Nano and Covid-19 Vaccines

The world of immunology has made use of nanotechnology for a long time. When addressing viruses such as the coronavirus that causes Covid-19, nano is a logical place to turn, because viruses themselves are naturally occurring nanoparticles. In fact, nanomedicine has for some time tried to replicate the characteristics of viruses for applications such as targeted drug delivery. But 2020 has brought vaccine development and nano to the forefront.

Nano and mRNA Vaccines

In 2020 much attention and work has been focused on coming up with a vaccine for Covid-19. Though other vaccine options are being explored, mRNA is the basis for the first two Covid-10 vaccines to be developed by Pfizer and Moderna, and issued an Emergency Use Authorization by the FDA. So how do these vaccines make use of nanotechnology?

RNA is a nanoparticle and mRNA (messenger RNA) is the genetic messenger used to convert DNA code into proteins. By encoding a protein based on the coronavirus cell, vaccine developers have found a way to get the body’s cells to reproduce that protein. This method instructs the body on how to produce antigens to stimulate the immune system and fight the virus.

Nanomedicine is also vital for delivering vaccines based on mRNA. Lipid or polymeric nanoparticles deliver mRNA to cells avoiding interfering enzymes, and thereby kickstarting the immune system.

According to an article in STAT, “Lipid nanoparticles are the fatty molecular envelopes that help strands of mRNA…avoid the body’s biological gatekeepers and reach their target cells without being degraded.” (How Nanotechnology Helps mRNA Covid-19 Vaccines Work by Elizabeth Cooney, STAT, December 2020).

An RNA vaccine contains some genetic material within a lipid. When this genetic material arrives in a cell, ribosomes react to mRNA instructions which causes the cell to replicate the spike protein on the surface of the coronavirus cell. After these newly created proteins leave the cell, antigens encounter them, and the immune system is thereby trained to recognize the virus. The immune system can then release cells that can eliminate those cells infected by the virus.

Nano and Other Types of Vaccines

There are several types of nanotechnology platform vaccines being developed to combat Covid-19 that could offer solutions to some limitations of mRNA vaccines, such as the need for cold storage.

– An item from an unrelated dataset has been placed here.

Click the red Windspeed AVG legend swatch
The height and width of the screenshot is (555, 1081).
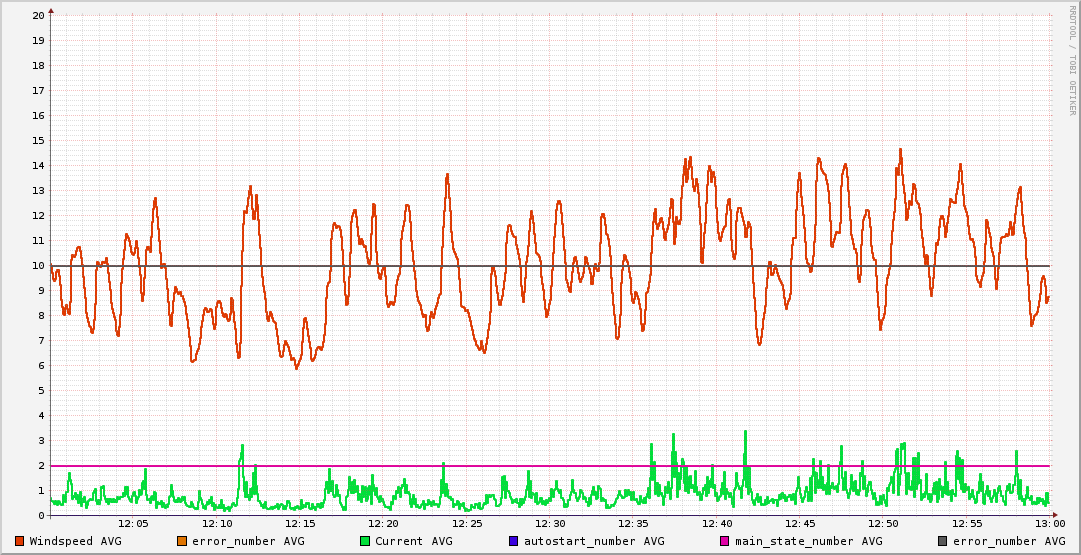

Inovio Pharmaceuticals has developed a DNA vaccine. DNA vaccines use DNA molecules that are manipulated to target nuclear machinery in a cell and train the cell to produce the spike protein of a coronavirus. DNA vaccines are very stable but are less susceptible to fine modifications than mRNA vaccines.

Novavax and Johnson & Johnson are two companies pursuing subunit vaccines because these types of vaccines are more easily produced and scalable. These are simple vaccines that can be created and manufactured quickly. These VLPs (virus like particles) appear to mimic the molecules of pathogens and alert the immune system to them. They contain no genetic material, unlike mRNA vaccines.

Nano and Delivery of Vaccines

Nanotechnology is also being used to develop vaccine delivery systems such as self-administered microneedle patches. Another method under development is single-dose implants that slowly release antigens. Though still in early stages, these delivery methods may be especially useful in poorer nations or areas that lack medical personal to administer vaccines.


The world is anxiously awaiting relief for the global pandemic that has infected and killed millions. In the race to produce effective vaccines for Covid-19, several companies and universities are pursuing different options, but in all cases, nanotechnology is a key element that could lead to success.